*** PROVIDED RECORDS

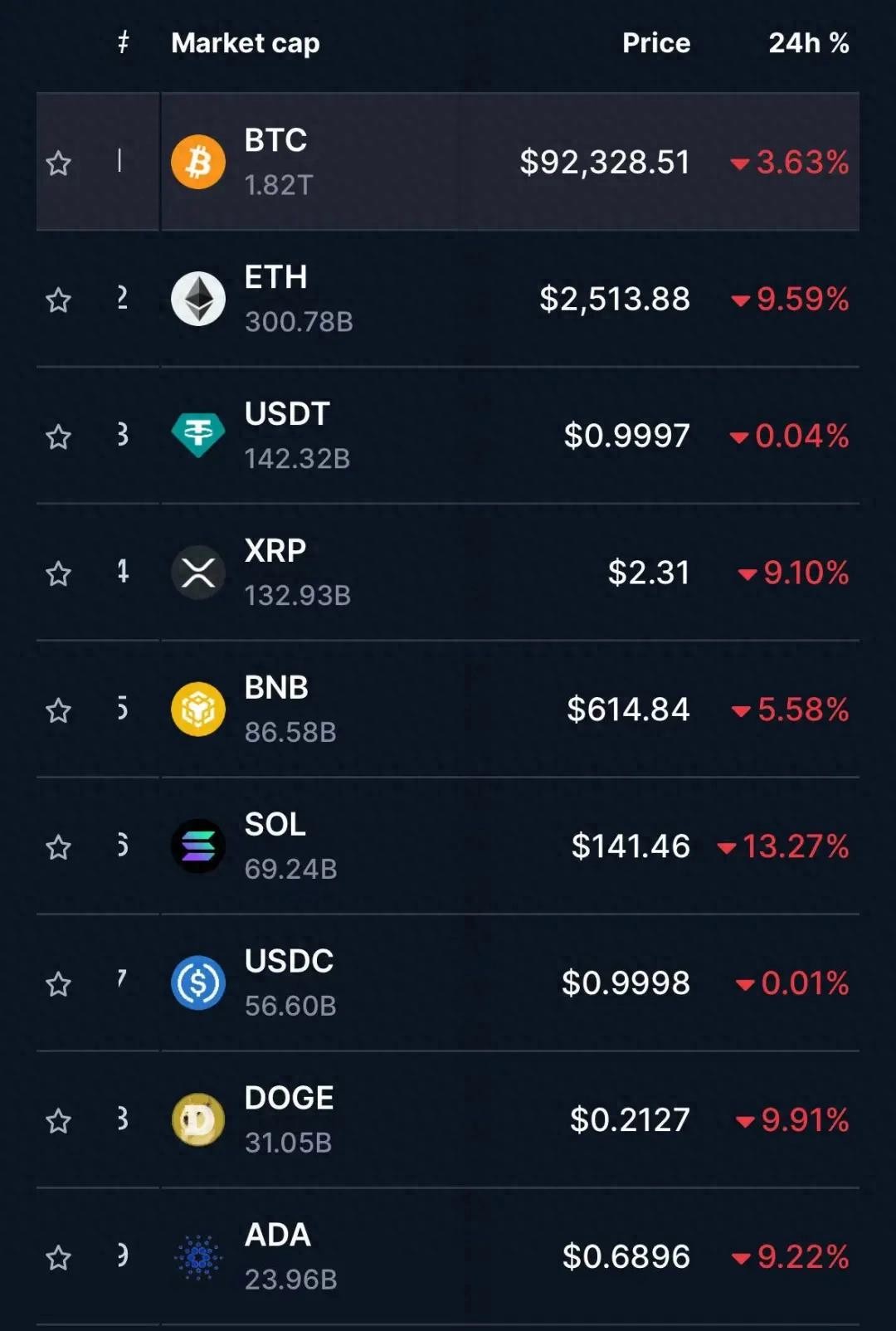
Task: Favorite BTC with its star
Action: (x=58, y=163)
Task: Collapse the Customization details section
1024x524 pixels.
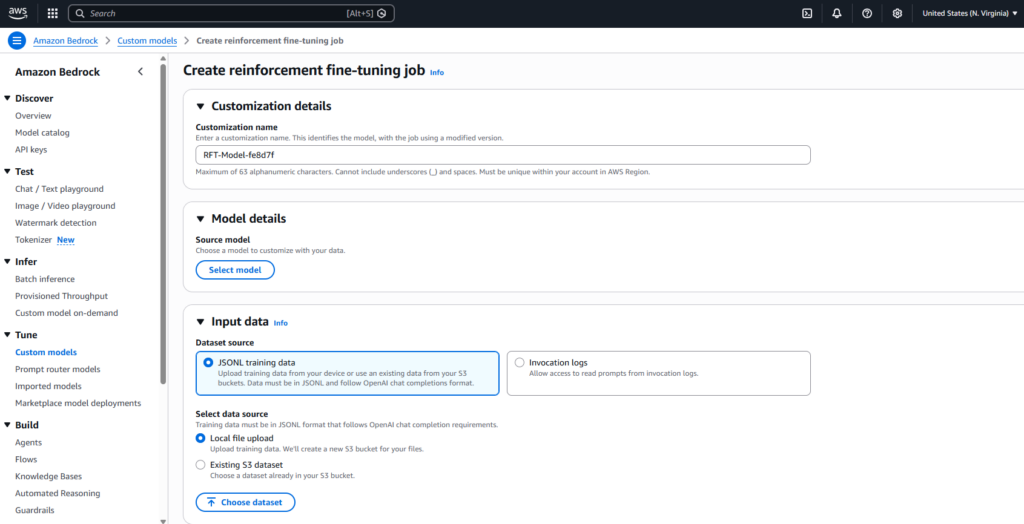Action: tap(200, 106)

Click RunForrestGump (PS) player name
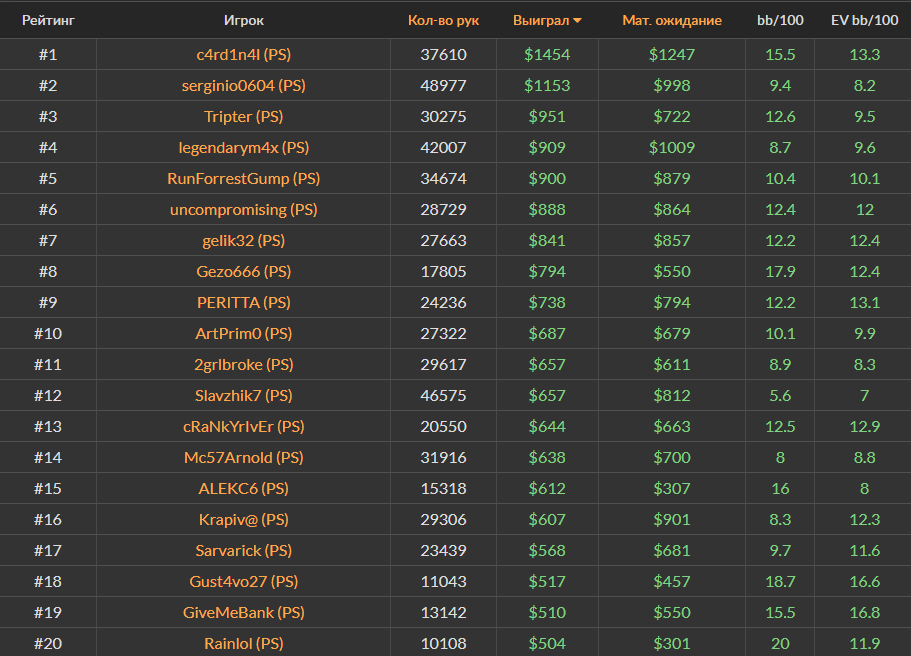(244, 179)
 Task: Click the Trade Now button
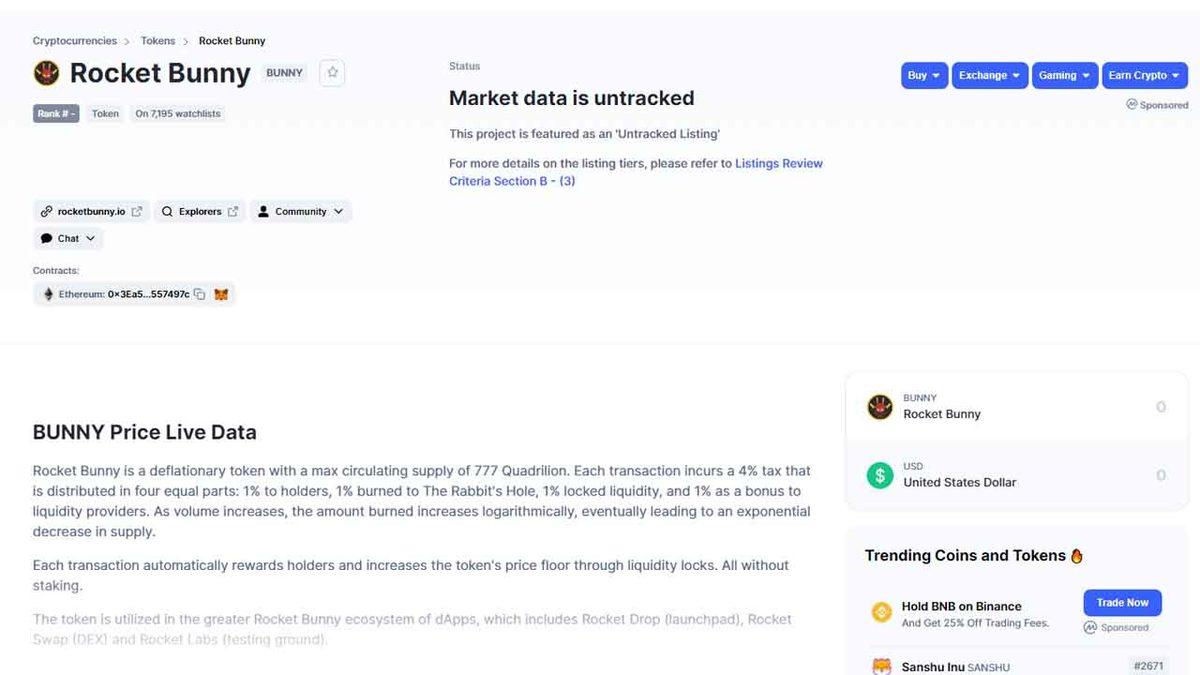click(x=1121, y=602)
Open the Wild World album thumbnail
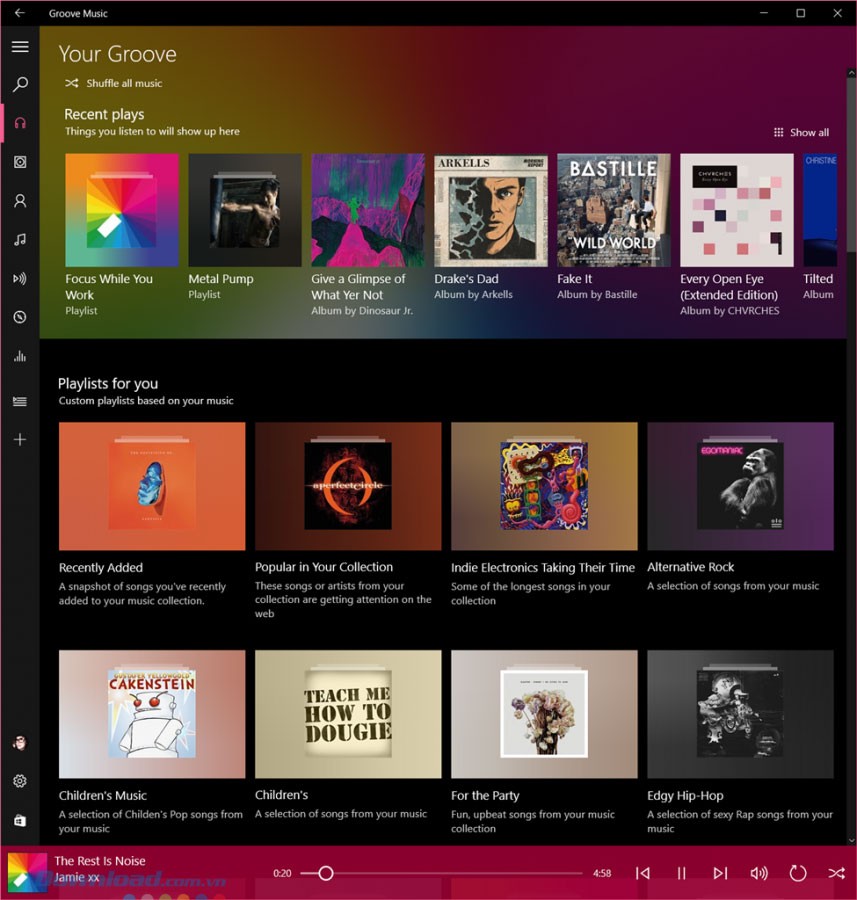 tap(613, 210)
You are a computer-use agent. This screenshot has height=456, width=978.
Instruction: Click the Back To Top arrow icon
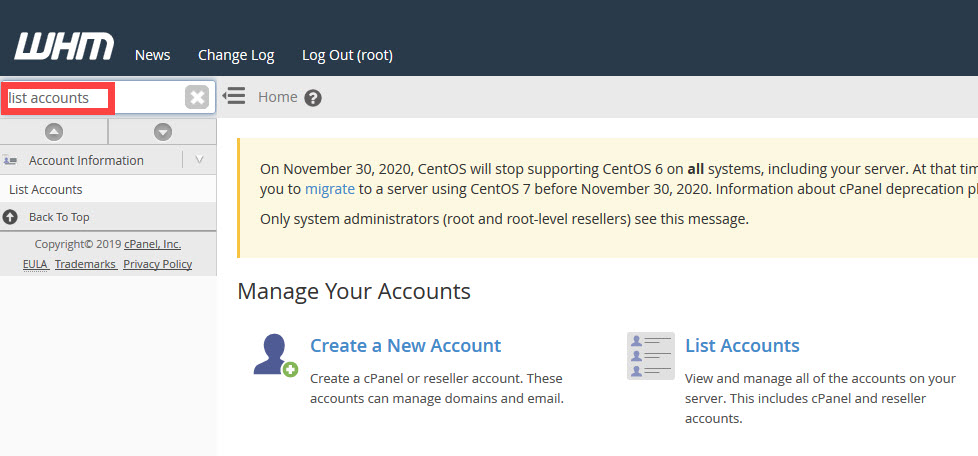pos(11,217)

******

- [EXERCISE DETAILS]
Nothing but the lines from the one with "You are a computer-use" through the last line of the records should appear in your answer, each exactly as written and without pictures.

- [SOLUTION]
You are a computer-use agent. This screenshot has height=456, width=978.
Instruction: Click the Back To Top arrow icon
pos(11,217)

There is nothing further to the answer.